И девушка приняла простое решение. Молчать.

Молчать и еще раз молчать!

Среди говорящих попугаев дольше живут те, которые меньше говорят. К людям это еще более применимо.

А жить хочется. И не в местном дурдоме. Если тут вообще такие есть.

Хорошо еще, если дурдом. А если… Святая инквизиция, например, пришельцев из другого мира первым делом бы протестировала на связь с дьяволом. То есть притопила с камешком на шее. Выплывет – виновна. Дьявол ей помог. Не выплывет… "Братья. Она была невиновна. Помолимся же за ее грешную душу. Ибо все, что Бог ни делает, все к лучшему".

Очень приятные ощущения.

Даже если все это бред, Аля подозревала, что и в бреду ей утопиться не захочется. Или торжественно сжечься. Кажется, это называлось аутодафе?

Поэтому плевать, какой это мир, какой век (судя по обстановке – не больше пятнадцатого, даже зеркал нет!), какая планета…

Плевать на все, кроме своего здоровья.

Спать, набираться сил и выздоравливать.

Спать.

Аля вздохнула поглубже и принялась считать овец.

Уснула она на шестнадцатой скотинке.

Второй культурный шок Алю ждал при следующем пробуждении. Вот так сидел в кустах и ждал.

А что делать? Девушка проснулась, попила воды и захотела на горшок. Верная сиделка, воняющая еще сильнее (ладно, был бы человек хороший, а ароматизировать любого можно) откинула одеяло и принялась подсовывать под Алино тело что-то вроде средневекового судна.

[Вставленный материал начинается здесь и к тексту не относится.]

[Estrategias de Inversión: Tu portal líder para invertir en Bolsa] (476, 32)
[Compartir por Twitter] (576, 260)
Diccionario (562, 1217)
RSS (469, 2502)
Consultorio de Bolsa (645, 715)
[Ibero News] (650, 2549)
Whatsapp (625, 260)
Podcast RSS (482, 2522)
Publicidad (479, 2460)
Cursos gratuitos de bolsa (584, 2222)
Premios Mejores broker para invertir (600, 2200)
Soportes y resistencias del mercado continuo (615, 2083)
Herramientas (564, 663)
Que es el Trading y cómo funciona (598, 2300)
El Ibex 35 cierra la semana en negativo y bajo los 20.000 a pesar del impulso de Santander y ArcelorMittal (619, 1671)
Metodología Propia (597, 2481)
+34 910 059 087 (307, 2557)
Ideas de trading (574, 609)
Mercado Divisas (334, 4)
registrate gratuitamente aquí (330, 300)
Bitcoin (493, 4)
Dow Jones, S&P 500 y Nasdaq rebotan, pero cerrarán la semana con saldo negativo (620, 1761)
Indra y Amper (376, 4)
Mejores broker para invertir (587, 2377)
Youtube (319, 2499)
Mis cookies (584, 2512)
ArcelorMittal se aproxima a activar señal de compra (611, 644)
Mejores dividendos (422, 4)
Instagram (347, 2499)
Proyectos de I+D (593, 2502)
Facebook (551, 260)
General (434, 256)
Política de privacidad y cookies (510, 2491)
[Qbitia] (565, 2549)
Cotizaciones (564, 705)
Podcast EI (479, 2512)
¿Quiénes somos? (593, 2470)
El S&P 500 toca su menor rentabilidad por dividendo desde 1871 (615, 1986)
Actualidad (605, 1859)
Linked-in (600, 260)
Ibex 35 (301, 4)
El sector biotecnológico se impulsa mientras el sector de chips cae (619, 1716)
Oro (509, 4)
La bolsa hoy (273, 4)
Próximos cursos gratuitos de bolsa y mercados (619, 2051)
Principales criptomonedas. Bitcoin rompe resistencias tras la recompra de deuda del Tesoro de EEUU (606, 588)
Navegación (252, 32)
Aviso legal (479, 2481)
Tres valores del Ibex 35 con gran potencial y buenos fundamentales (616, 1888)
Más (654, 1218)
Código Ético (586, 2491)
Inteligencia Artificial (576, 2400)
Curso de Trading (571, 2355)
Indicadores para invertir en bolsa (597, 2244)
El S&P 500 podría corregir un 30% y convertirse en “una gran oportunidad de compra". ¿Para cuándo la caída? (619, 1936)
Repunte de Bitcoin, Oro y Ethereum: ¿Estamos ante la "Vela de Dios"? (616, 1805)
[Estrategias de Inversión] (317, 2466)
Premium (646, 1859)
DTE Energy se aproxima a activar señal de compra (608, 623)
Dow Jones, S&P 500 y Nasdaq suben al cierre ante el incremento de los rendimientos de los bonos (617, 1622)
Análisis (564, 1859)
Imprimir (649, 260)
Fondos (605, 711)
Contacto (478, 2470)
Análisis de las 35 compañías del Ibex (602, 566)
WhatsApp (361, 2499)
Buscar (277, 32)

Действовала она так неловко и неумело, что пролежни были обеспечены. Но Але было не до пролежней. Расширенными глазами она смотрела на свое (какое, к чертям свинячьим, свое?!) тело. И понимала, что это не она!!!

Аля от рождения была черноволосой, чуть смуглой, с серыми глазами. Всегда не больше сорок шестого размера. То есть вполне стандартная девушка при росте сто семьдесят. А тут?!

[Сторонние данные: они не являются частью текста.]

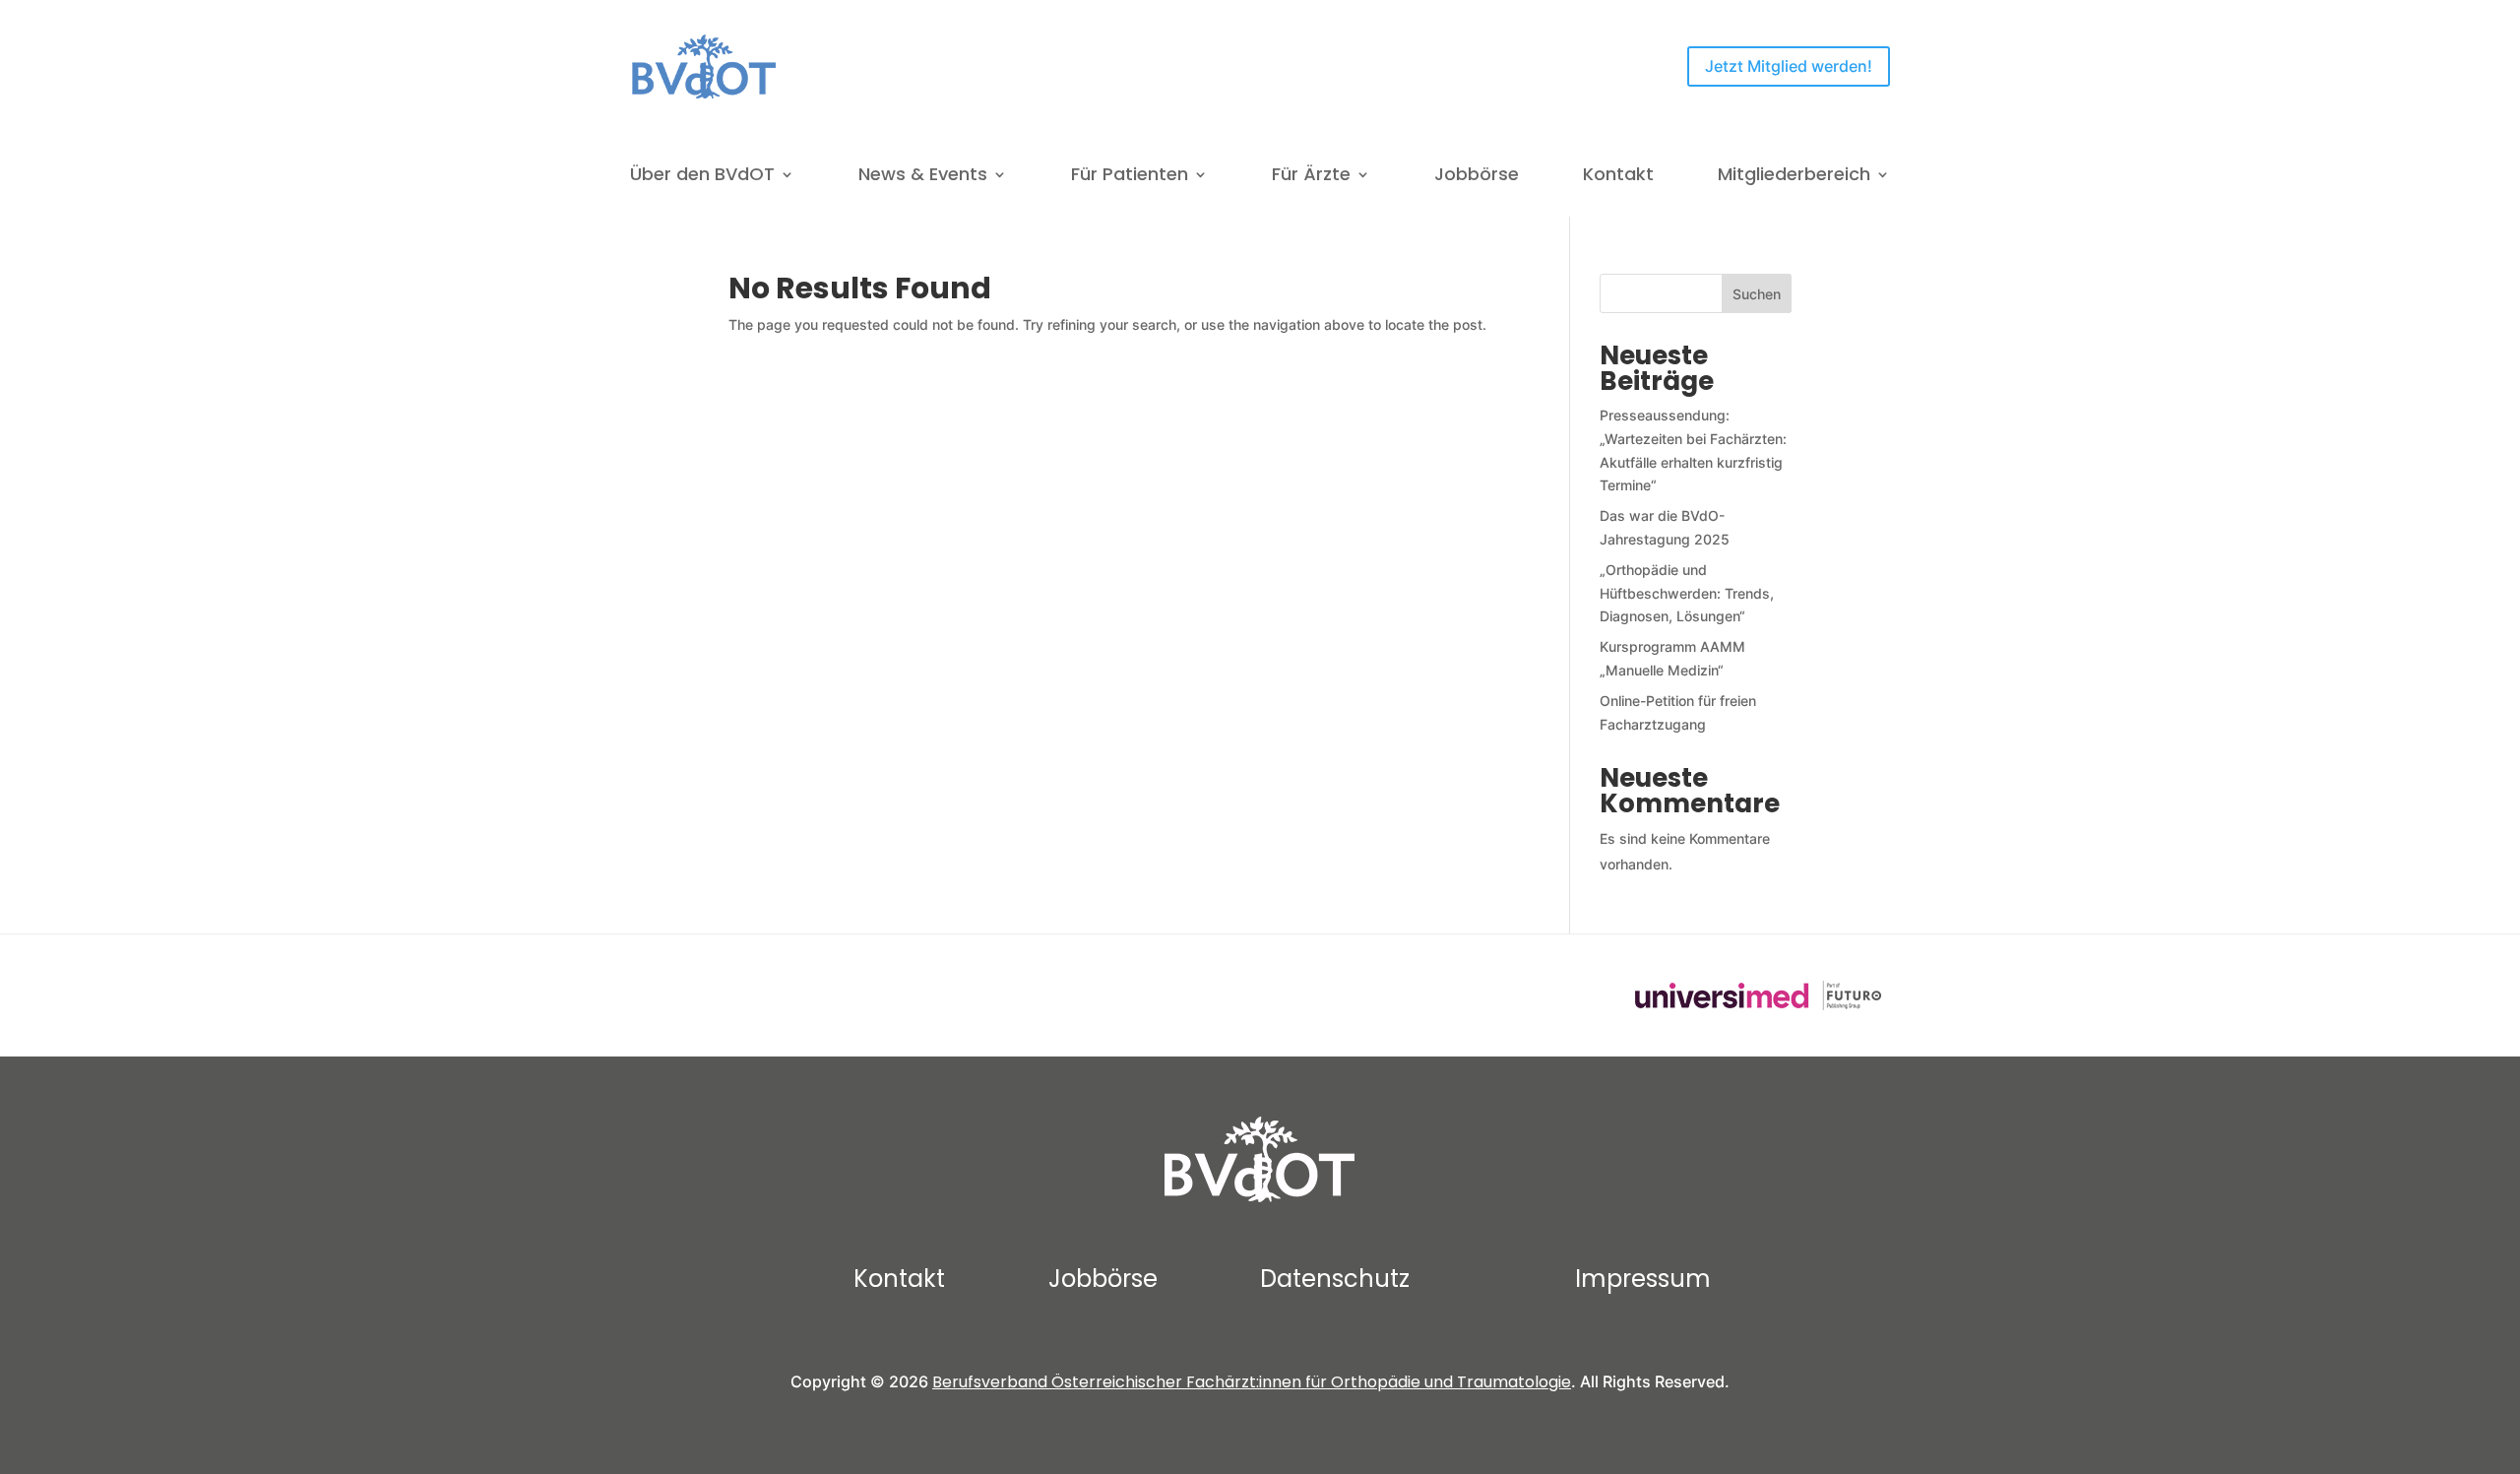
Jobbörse (1476, 176)
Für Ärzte (1311, 176)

На простыне, которую тоже надо было бы уже месяц как постирать, расположилась рыхлая тушка размера эдак пятьдесят шестого. Или вообще шестидесятого. Весьма рыхлая и белокожая. В задравшейся грязно-розовой рубашке. И что самое ужасное – блондинка!!!

Натуральная.

Аля ушла в глубокий обморок. Правда, описаться она смогла и в обмороке.

В третий раз девушка открыла глаза днем.

Ощущения опять были мерзкими. Опять сухость во рту. Опять голова болела. Опять мутило. Про промежность лучше и не говорить. Если она и рожала, то, по ощущениям, ребенок родился бешеным дикобразом. Но требовалось хоть что-то сделать.

И кто-то держал ее за руку. И говорил.

"… а у Висы Хадсон овца родила двухголового ягненка. Докторус, ну которого к тебе приглашали, поехал его посмотреть и сказал, что обязательно чучело набьет и отправит в королевский музей диковинок. Он еще обещался сегодня заехать. Поглядеть на тебя. Ой, девочка моя, не умирай! Только не уходи! Я ж тебя вскормила, на руках своих вынянчила, выносила родненькую, и батюшку твоего тоже вынянчила! Ты ж у него одна, кровинушка! И у меня ты тоже одна! Как матушка твоя в землицу ушла, так и ты уйти хочешь. А он без тебя заболеет да зачахнет. А муженек твой – хоть и граф, да сволочь! Жена тут помирает, ребеночка ему родить пытаясь, а он со шлюхами в столице развлекаться изволит. А я уж тебе и водичку чудодейственную на золоте настояла, чтобы ты после родов еще краше стала. Ты только поправляйся, родненькая моя! Как же я без тебя тут оста-а-а-а-ануся… На кого ж ты меня покидаешь-то…"

Речь перешла в какое-то несвязное бормотание.

Аля почувствовала себя как компьютер с полетевшей материнской платой. А потом привычно заработали мозги, обрабатывая полученную информацию.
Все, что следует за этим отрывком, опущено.